Увлеченная своими мыслями Наташа не заметила, как забрела во двор, где в старом доме сталинской постройки жила бабушка. Заходить к ней или не заходить? Просить денег или не просить? Впрочем, если не просить, то с Габи придется распрощаться, а этого, кажется, уже не перенести…
Девушка уселась на скамейку у подъезда и уставилась на куст сирени. Цветочные грозди так набухли, что было ясно – не сегодня-завтра непременно «вылупятся» цветы. Возле этого дома росла необыкновенная сирень. Бабушка, смеясь, говорила, что ее кисти цвета бешеной фуксии. Наташа была с ней вполне согласна. Нигде больше она такой не видела.
Возможно, посидев на скамейке, девушка все же ушла бы домой, так и не решившись подняться на четвертый этаж, но тут из подъезда вышла бабушка собственной персоной.
– Наташка! – удивленно воскликнула она. – Ты что тут сидишь?

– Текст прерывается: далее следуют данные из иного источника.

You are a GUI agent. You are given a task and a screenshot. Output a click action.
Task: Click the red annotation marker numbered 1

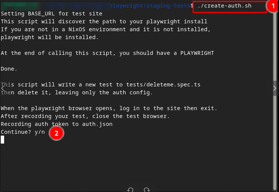(x=273, y=6)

Чего не поднимаешься?
– Так… – растерялась девушка. – Погода хорошая… На сирень вот… смотрю…
– Да! Скоро распустится! Ну… пошли, что ли?
– Куда?
– Как куда? Ко мне, разумеется!
– Ты ж вроде куда-то собиралась… в магазин, наверное…
– Вообще-то… на почту… Но… попозже схожу! Живо поднимайся! У меня пирог с капустой испечен! Тебе ж нравится! И чай заварен как раз твой любимый – с жасмином!
Наташа постаралась подавить вздох, который слишком явно продемонстрировал бы ее озабоченность отнюдь не сиреневым кустом, и, еле переступая ногами, ставшими почему-то вдруг ватными, принялась подниматься вслед за бабушкой по лестнице.
Бабушка жила в коммунальной квартире, каковых в городе уже почти не осталось. И их квартиру давно расселили бы, если бы соседи хотели расстаться. Они прожили вместе больше сорока лет душа в душу, что редко случается в коммуналках, сроднились и уже не представляли себя друг без друга. Стоило Наташе появиться в кухне, как одна из бабушкиных соседок, абсолютно седая, но моложавая и очень интеллигентная Роза Максимовна, тут же поставила перед ней вазочку с шоколадными ассорти.